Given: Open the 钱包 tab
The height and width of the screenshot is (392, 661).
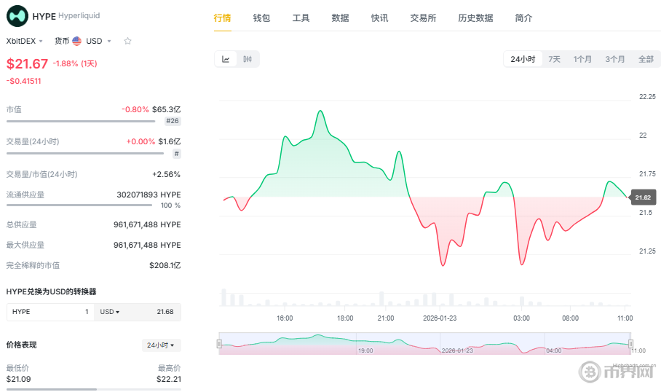Looking at the screenshot, I should click(x=261, y=18).
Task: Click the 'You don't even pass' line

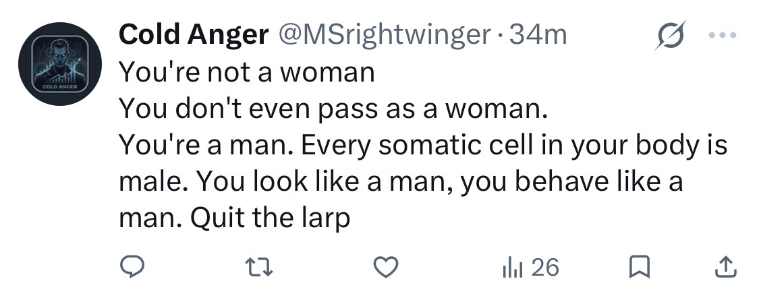Action: [333, 109]
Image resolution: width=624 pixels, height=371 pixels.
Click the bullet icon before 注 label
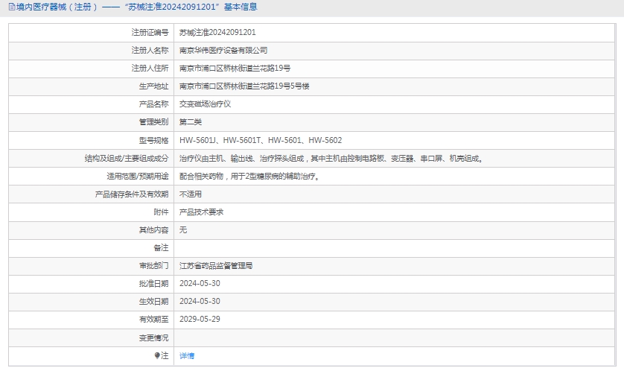(157, 355)
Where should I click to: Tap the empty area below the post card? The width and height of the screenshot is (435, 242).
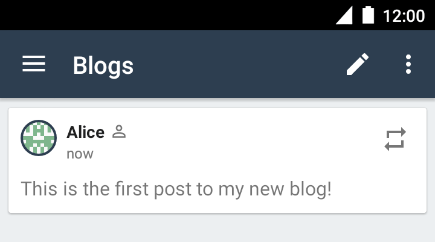(x=218, y=228)
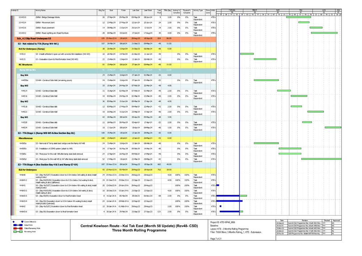Click the May month in timescale header
This screenshot has width=362, height=256.
(300, 10)
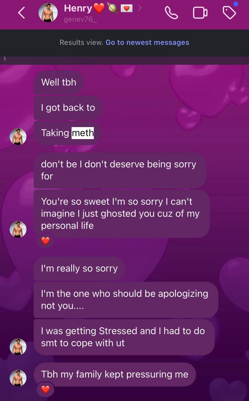Tap the back arrow icon
Image resolution: width=249 pixels, height=401 pixels.
click(x=21, y=13)
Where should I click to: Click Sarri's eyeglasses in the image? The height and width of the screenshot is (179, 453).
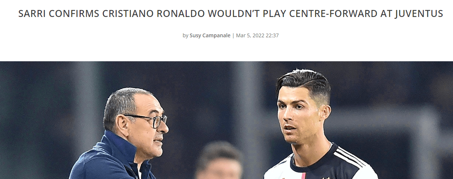149,120
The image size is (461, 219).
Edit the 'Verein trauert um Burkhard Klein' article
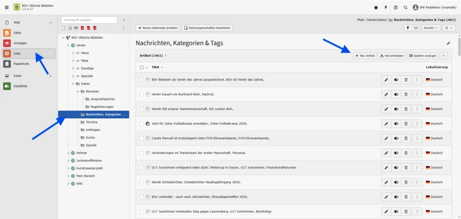pyautogui.click(x=386, y=94)
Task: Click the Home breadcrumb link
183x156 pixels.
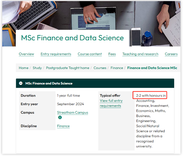Action: coord(24,68)
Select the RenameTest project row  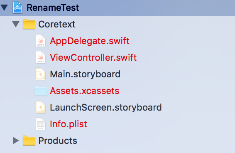[x=118, y=8]
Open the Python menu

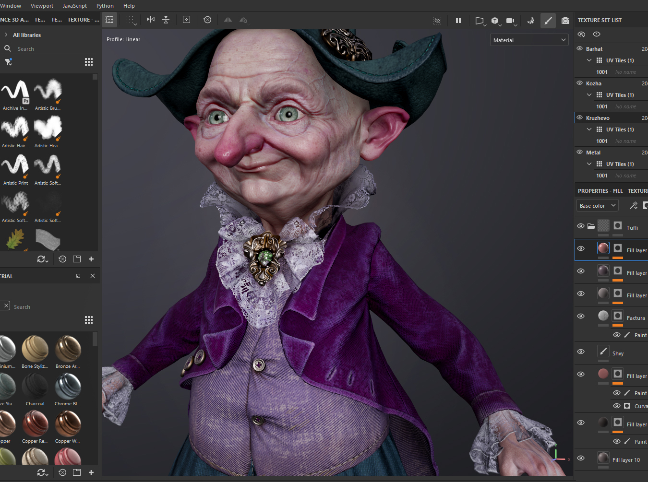coord(105,6)
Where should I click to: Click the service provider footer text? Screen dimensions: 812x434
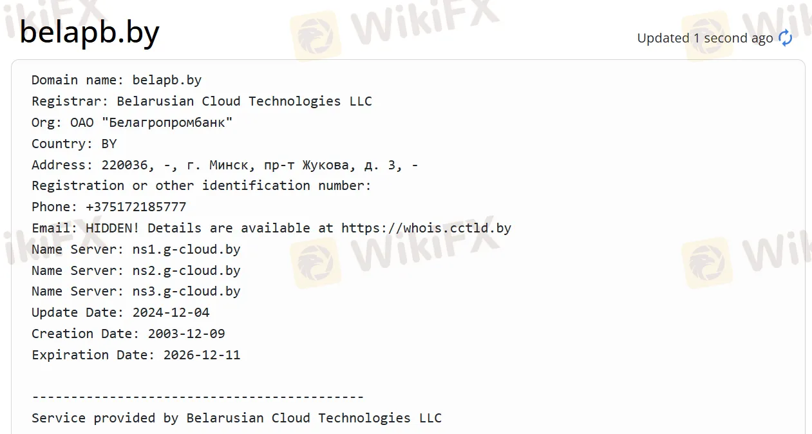(x=236, y=418)
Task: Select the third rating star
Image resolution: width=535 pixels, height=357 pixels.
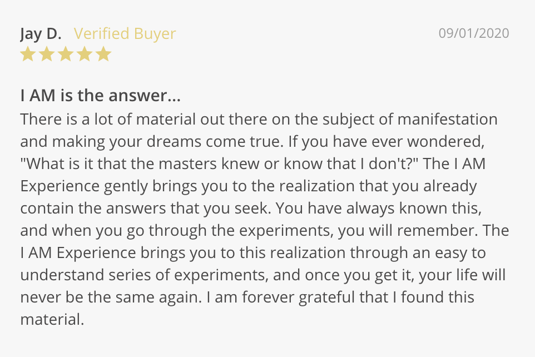Action: [66, 54]
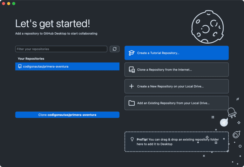The width and height of the screenshot is (244, 167).
Task: Click the rocket illustration near the right edge
Action: click(x=232, y=112)
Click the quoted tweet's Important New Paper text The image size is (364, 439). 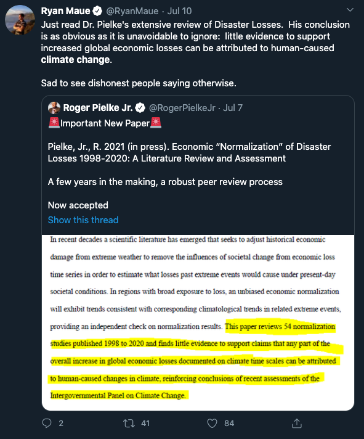click(x=105, y=123)
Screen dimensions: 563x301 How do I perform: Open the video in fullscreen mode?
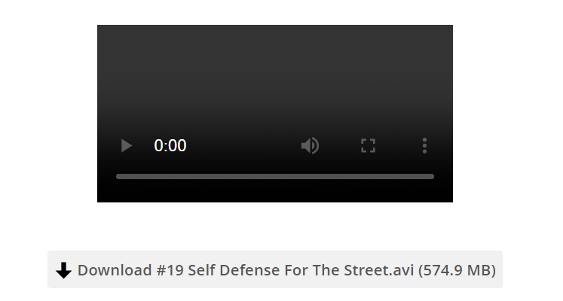pos(368,146)
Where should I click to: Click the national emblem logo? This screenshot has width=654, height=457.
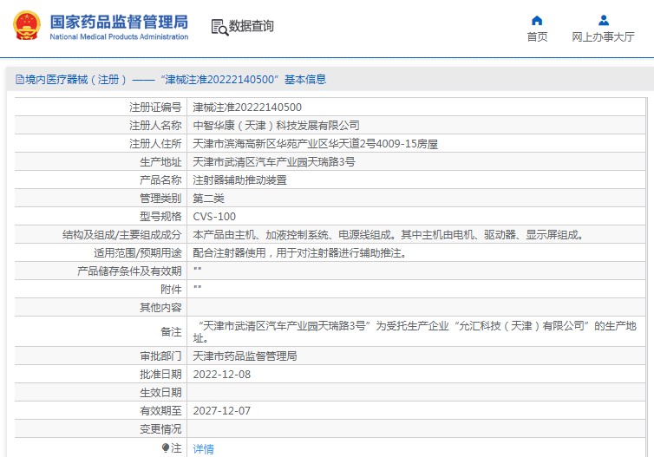tap(26, 26)
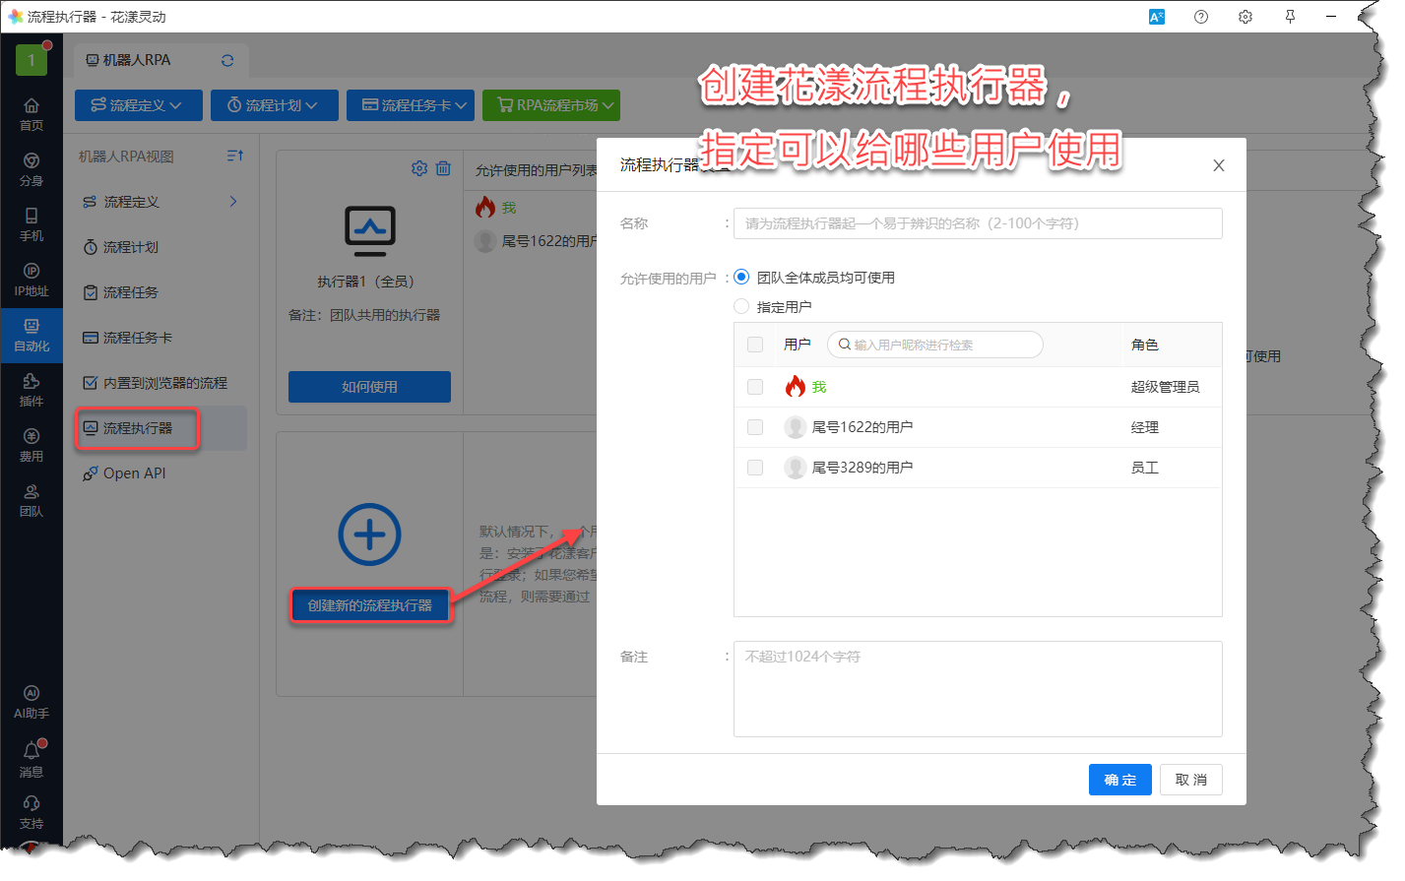Switch to the 机器人RPA tab
Viewport: 1405px width, 881px height.
pos(138,60)
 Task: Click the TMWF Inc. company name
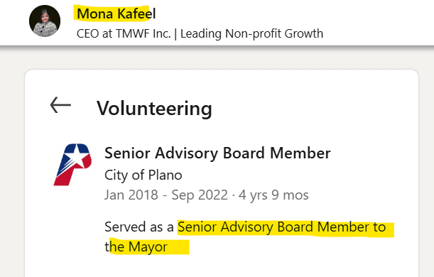pos(143,34)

**EXERCISE DETAILS**
Treat the line with "Where should I click to: Click Sarri's" as the start and the line with "Task: Click the Home breadcrumb link" as the end, and return exactly that span of the data above, both ends included, without pictures.

**WRITTEN RESPONSE**
Where should I click to: Click Sarri's eyeglasses in the image? The height and width of the screenshot is (179, 453).
149,120
The image size is (461, 219).
Edit the 'Verein trauert um Burkhard Klein' article
pyautogui.click(x=386, y=94)
Task: Click the Home breadcrumb link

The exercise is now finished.